7. Shareholders may notify the Company of granting or revoking a power of proxy to participate in the General Meeting in electronic form via the Company’s website at http://www.orlen.pl (the investor relations/general meetings tab) or by sending an email to [email protected]. These channels of communication can also be used to submit proxy documents as well as proxy cancellation documents. Along with the notification of appointment of proxy in electronic form, the shareholder must send in the text of the proxy document. The Shareholder shall provide the Company with documents confirming the authorisation of the proxies and of further proxies (sequence of proxies). Where a proxy is appointed by a legal person or an organisation referred to in Art. 331 of the Civil Code, the shareholder (as the principal) shall also send in a scanned official copy of the shareholder’s entry in the relevant register. Where a proxy is a legal person or an organisation referred to in Art. 331 of the Civil Code, the shareholder as the principal shall also send in a scanned official copy of the proxy's entry in the relevant register. Any documents sent in via electronic channels of communication should be translated into Polish by a sworn translator. Submission of apostilled documents via such channels is also permissible. Together with a proxy notice the shareholder shall send an e-mail address through which the Company will be able to communicate with the shareholder and the proxy and to verify the delivered documents and to identify persons. All documents referred to in this paragraph shall be sent in using electronic means of communication. Provisions of this paragraph do not release the proxy from the obligation to present the documents based on which his/her/its identity can be established, as specified in this paragraph, at the time of drawing up the list of eligible participants of the General Meeting.
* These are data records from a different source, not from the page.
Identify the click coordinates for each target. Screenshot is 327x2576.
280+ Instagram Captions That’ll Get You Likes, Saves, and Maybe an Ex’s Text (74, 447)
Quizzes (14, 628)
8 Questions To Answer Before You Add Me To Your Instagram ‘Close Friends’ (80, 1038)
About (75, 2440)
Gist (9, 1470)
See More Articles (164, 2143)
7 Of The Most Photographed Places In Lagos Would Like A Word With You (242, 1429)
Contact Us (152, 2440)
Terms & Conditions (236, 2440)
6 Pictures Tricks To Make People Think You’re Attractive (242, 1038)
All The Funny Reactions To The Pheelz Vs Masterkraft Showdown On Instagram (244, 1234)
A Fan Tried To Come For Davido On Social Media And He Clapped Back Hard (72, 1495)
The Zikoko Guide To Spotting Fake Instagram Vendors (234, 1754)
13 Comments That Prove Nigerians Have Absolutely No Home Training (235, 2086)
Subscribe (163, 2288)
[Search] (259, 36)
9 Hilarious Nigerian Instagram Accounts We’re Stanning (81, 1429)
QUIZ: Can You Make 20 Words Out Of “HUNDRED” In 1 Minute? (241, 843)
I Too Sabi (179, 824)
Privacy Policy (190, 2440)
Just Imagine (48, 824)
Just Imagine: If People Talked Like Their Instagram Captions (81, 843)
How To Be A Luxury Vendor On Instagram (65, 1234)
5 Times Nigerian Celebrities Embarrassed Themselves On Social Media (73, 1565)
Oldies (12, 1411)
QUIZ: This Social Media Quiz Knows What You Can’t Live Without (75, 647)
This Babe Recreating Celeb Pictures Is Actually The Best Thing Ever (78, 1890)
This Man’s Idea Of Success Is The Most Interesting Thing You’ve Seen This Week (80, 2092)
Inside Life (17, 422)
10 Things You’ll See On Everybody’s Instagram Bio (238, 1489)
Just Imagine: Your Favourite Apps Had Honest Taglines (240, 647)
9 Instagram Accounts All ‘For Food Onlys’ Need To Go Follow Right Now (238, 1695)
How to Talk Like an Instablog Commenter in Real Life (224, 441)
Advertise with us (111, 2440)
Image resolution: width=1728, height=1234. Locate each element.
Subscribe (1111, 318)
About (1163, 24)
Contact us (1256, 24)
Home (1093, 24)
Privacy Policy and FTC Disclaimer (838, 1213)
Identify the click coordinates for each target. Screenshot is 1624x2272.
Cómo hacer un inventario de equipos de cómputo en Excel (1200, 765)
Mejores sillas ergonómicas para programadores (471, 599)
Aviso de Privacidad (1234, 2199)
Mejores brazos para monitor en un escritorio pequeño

The above rules concerning identification of the principal will apply accordingly to notices of revoking proxy appointments. Any notice of proxy appointment or of revoking proxy appointment which does not satisfy the requirements specified above will have no legal effect with respect to the Company.
The Company may take steps to establish the identity of a shareholder and of the shareholder's proxy to verify their rights exercised by means of electronic communication.
8. Where a proxy is appointed in writing, the principal is obliged to leave the original of the proxy document with the Company. Further, for the purpose of drawing up the attendance list, proxies should present their identity cards, passports or other reliable documents based on which their identity can be established. The authorisation to represent a shareholder which is not a natural person should be evidenced by an up-to-date official copy of the shareholder’s entry in the relevant register (of which the original or a copy certified by a notary public or legal counsel should be submitted) and documents confirming the authorisation of the proxy or further proxies (sequence of proxies).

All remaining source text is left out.